[GOAL]:
Print, verbatim, every line of the listing below from the line containing "Bray (222, 1170)" through the final line of the listing, both included, and omit the pictures.

━━━━━━━━━━

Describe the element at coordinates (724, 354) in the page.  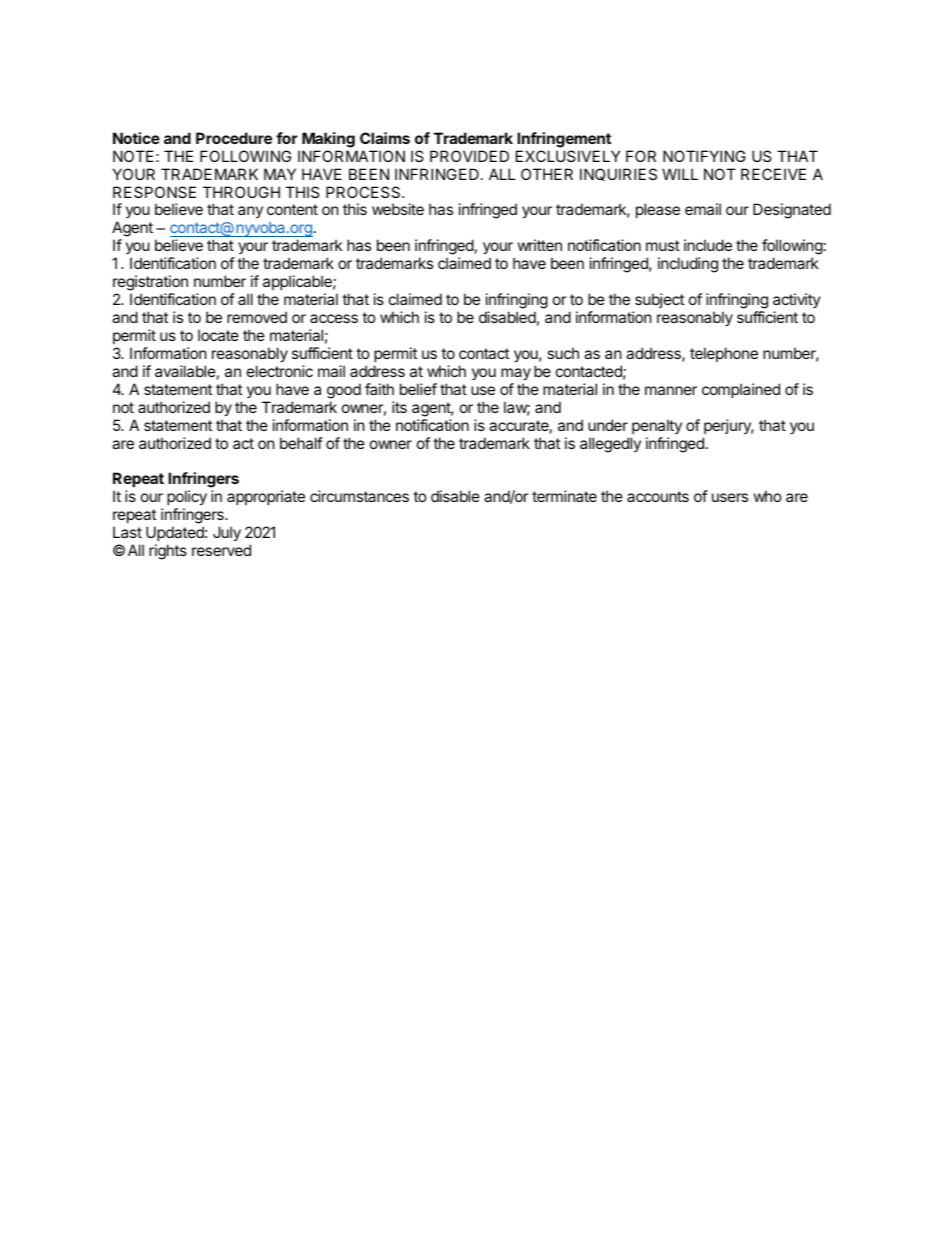
I see `telephone` at that location.
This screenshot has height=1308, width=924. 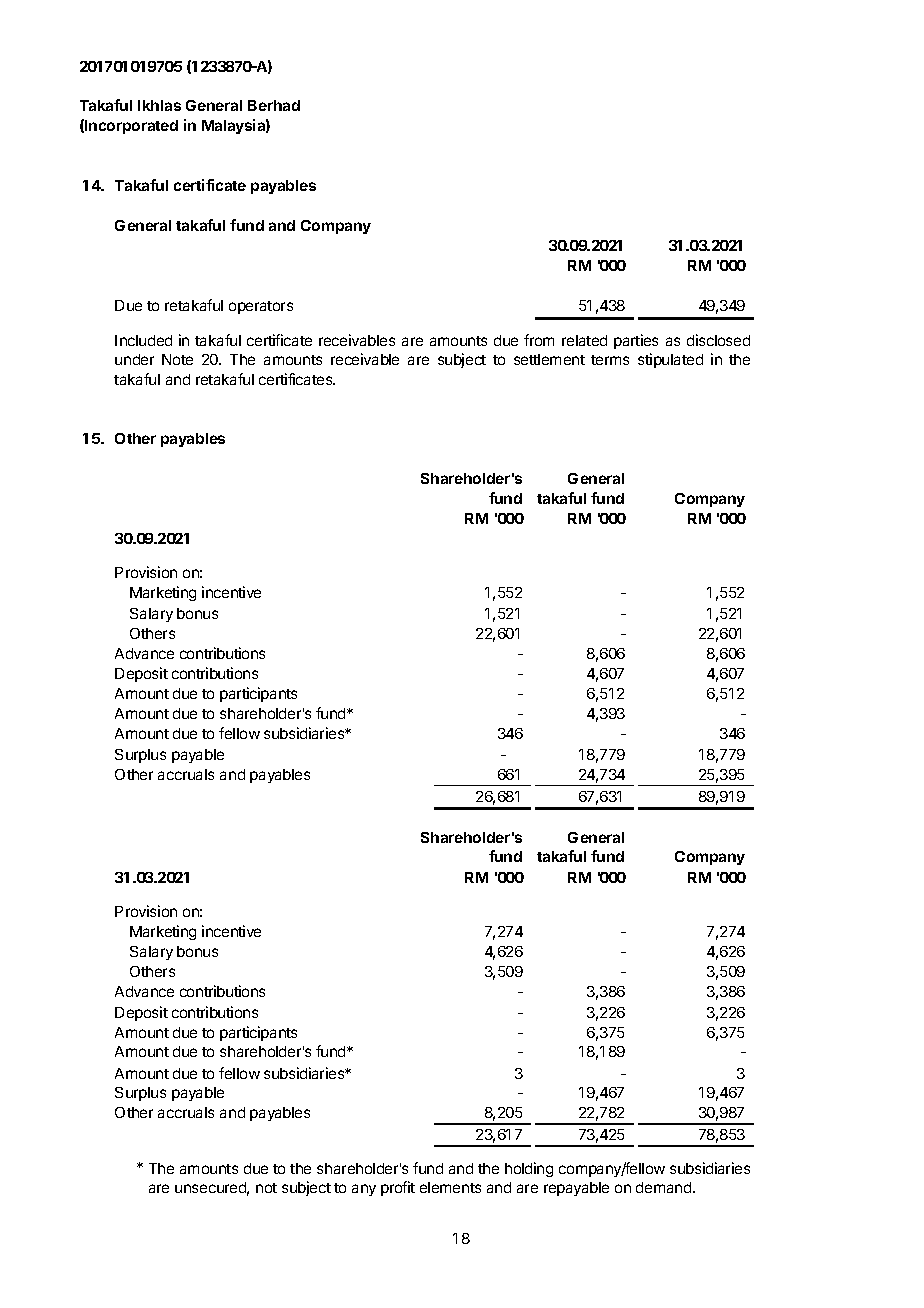 I want to click on from, so click(x=539, y=340).
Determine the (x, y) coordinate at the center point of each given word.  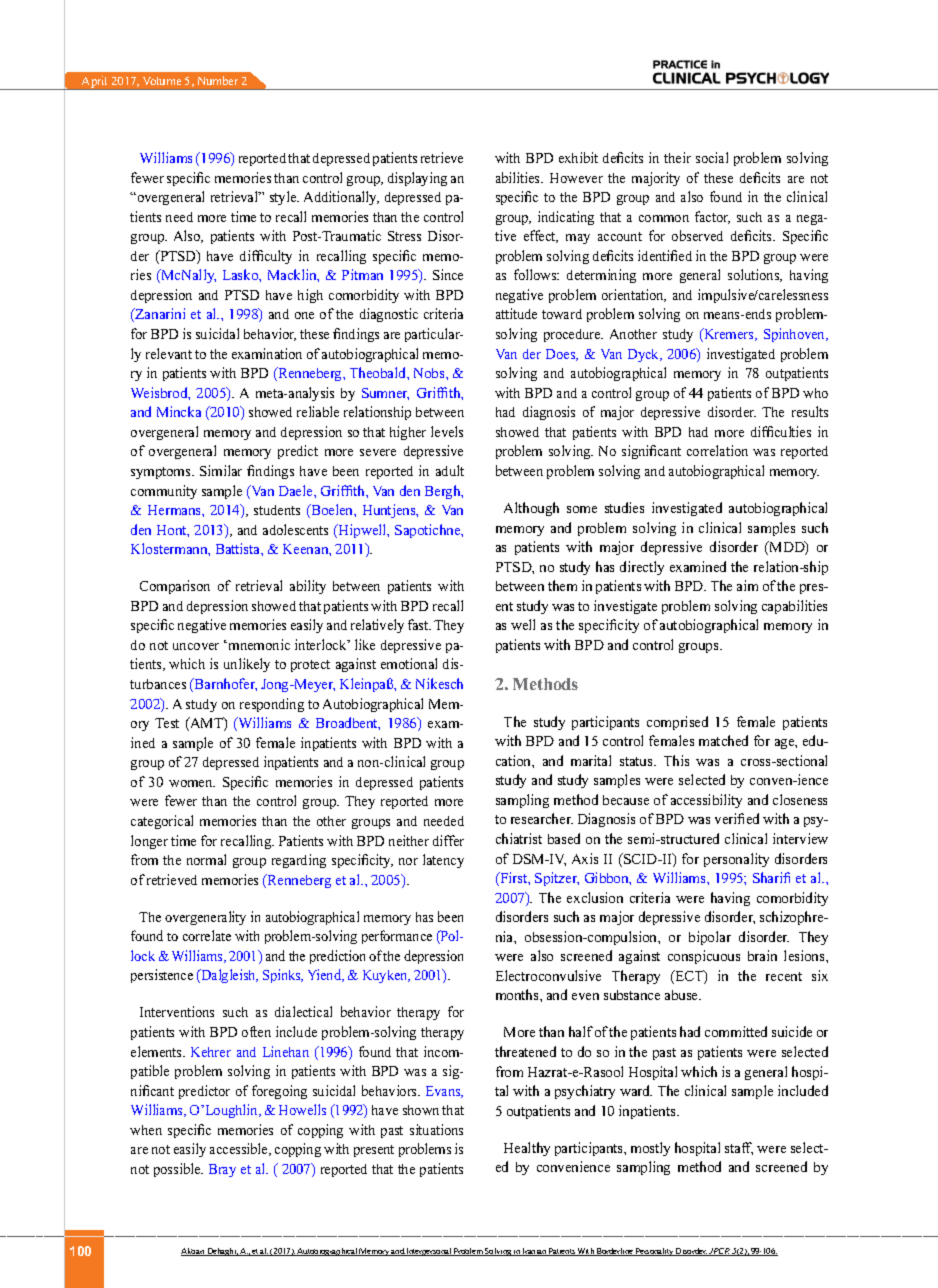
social (712, 157)
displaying (417, 179)
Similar (221, 470)
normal (206, 859)
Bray (222, 1170)
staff (739, 1148)
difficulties (781, 431)
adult (450, 470)
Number (218, 80)
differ (448, 840)
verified (737, 818)
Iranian (534, 1252)
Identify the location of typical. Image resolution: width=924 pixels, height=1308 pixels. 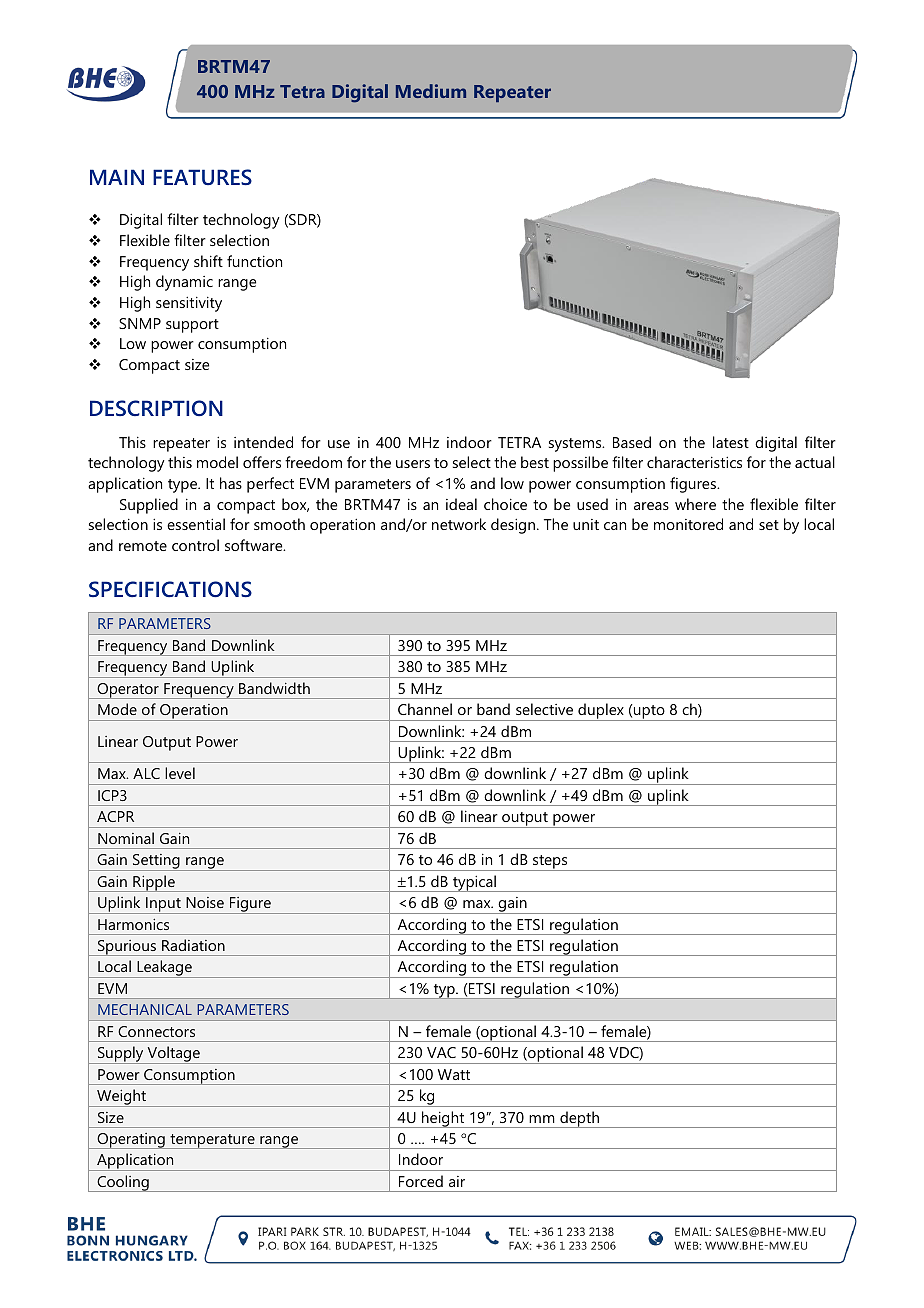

━━━━━━━━━━

[COMPLETE ANSWER]:
Bray (222, 1170)
staff (739, 1148)
difficulties (781, 431)
adult (450, 470)
Number (218, 80)
differ (448, 840)
verified (737, 818)
Iranian (534, 1252)
Identify the location of typical. Image resolution: width=924 pixels, height=1308 pixels. 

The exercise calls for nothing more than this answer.